[TASK]: Please return the whole listing. Keep each line exactly the same.
(DATA SECTION begins)
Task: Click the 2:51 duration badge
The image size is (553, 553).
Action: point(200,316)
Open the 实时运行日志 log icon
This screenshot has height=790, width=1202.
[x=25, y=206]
(DATA SECTION ends)
[SOLUTION BELOW]:
Task: Click the 2:51 duration badge
The image size is (553, 553).
Action: point(200,316)
Open the 实时运行日志 log icon
This screenshot has height=790, width=1202.
[x=25, y=206]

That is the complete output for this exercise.